The latest Afrobarometer report released by the Center for Democratic Development shows that among key public officials in Ghana, the police, judges and magistrates, Members of Parliament, civil servants, and tax officials were most widely perceived as corrupt.
This may not be new as the Ghana Police Service has often topped most corruption perception rankings in the country, with many Ghanaians often expressing their belief that police officers are corrupt.
Even though government has always insisted on leading a successful fight against corruption in public life, more than half of respondents believe that the level of corruption in the country has increased.
The report also indicated that, government is rather performing poorly to fight the canker.
In the same report, it revealed that the government’s anti-corruption efforts have declined sharply since 2017 after more than doubling three years ago.
Also, Ghana ranked 78th out of 180 countries on Transparency International’s Corruption Perceptions Index for 2018.

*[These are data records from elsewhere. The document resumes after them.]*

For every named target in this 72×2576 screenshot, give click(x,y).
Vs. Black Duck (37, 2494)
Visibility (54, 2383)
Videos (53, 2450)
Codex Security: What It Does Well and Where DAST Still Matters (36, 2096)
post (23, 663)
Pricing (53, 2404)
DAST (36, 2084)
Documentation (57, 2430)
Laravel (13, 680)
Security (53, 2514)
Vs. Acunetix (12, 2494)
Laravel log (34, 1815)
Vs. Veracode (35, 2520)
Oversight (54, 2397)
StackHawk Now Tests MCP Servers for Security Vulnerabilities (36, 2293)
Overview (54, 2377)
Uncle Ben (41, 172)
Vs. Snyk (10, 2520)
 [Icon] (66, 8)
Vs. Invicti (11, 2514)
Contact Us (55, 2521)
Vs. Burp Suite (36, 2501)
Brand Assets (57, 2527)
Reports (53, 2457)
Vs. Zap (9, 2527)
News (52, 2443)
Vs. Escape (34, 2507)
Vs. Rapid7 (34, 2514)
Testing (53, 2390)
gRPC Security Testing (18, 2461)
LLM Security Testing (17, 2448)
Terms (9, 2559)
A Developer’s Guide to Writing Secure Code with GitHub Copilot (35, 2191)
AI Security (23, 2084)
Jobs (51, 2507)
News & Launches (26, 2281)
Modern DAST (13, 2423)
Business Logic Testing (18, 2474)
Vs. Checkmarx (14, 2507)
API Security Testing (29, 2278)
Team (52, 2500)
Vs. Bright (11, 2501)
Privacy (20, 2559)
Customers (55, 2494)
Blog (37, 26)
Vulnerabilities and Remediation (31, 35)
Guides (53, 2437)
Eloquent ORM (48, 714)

“More than half (53%) of Ghanaians say corruption in the country has worsened “somewhat” or “a lot” during the year preceding the survey, a 17-percentage-point increase compared to 2017. This follows a huge (47-percentage-point) improvement between 2014 and 2017”, the report noted.
The survey showed that the Army, religious leaders, and the presidency were seen as the most trusted public institutions while opposition political parties, local government officials and tax officials are least trusted.
The police were also the institution that the largest number of citizens report bribing to access services.
Among those who had contact with key public services during the previous year, four in 10 say they paid a bribe to avoid problems with the police (42%) or to obtain police assistance (39%).